Group theory: cyclic groups question?

skyscraperblue

Hi there,
I'm having huge trouble with my group theory homework assignment. I don't know why but I find it extremely difficult to apply the theory of cyclic groups to any actual group - I know in theory that it's generated by one element but when I try to find that element I get confused. My questions ask me to determine whether the following groups are cyclic:

• Z3 under addition
• Z6* under multiplication
• the direct product Z2 x Z2

Then I have to find all the subgroups of these groups. Please help!

TheBody

skyscraperblue wrote: »

Hi there,
I'm having huge trouble with my group theory homework assignment. I don't know why but I find it extremely difficult to apply the theory of cyclic groups to any actual group - I know in theory that it's generated by one element but when I try to find that element I get confused. My questions ask me to determine whether the following groups are cyclic:

• Z3 under addition
• Z6* under multiplication
• the direct product Z2 x Z2

Then I have to find all the subgroups of these groups. Please help!
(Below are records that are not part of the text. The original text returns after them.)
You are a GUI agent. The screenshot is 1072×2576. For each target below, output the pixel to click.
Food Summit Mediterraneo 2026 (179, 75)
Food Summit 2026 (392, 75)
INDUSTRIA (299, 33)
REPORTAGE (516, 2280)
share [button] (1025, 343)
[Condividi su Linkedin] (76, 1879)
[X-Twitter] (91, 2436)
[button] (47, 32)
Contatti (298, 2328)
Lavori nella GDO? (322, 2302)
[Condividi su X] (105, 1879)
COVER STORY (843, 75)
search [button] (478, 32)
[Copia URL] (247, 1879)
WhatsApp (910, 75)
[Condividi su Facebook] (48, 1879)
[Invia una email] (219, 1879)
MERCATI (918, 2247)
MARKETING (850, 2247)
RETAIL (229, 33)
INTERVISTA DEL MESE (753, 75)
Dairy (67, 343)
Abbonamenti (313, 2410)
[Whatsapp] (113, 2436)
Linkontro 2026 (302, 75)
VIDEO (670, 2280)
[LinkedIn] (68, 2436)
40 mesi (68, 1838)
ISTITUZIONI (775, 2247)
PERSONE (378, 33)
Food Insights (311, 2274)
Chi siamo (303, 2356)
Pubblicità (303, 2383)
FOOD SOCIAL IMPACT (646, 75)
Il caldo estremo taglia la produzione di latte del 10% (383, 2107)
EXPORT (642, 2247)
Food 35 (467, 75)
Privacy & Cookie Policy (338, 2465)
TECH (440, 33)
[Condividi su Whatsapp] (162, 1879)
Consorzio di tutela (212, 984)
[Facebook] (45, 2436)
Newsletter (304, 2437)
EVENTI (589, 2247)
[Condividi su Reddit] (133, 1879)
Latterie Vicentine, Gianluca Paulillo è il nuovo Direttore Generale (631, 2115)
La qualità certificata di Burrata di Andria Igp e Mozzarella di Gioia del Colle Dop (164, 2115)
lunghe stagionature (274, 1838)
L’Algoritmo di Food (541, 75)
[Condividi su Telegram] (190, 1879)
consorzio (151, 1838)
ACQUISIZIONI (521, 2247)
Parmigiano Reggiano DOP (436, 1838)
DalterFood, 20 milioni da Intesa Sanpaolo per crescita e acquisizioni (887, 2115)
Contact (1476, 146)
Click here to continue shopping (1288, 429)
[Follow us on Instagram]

Why don't you start with the first one: [latex]\mathbb{Z}_3[/latex]. The elements of this group are {0, 1, 2}. So under addition in [latex]\mathbb{Z}_3[/latex], will any element in this group generate all these elements if added to itself a number of times? For example, clearly 0 won't be a generator for the group because no matter how many times we add 0 to itself, we will never generate the elements in the group. Try the different elements and let us know what you get.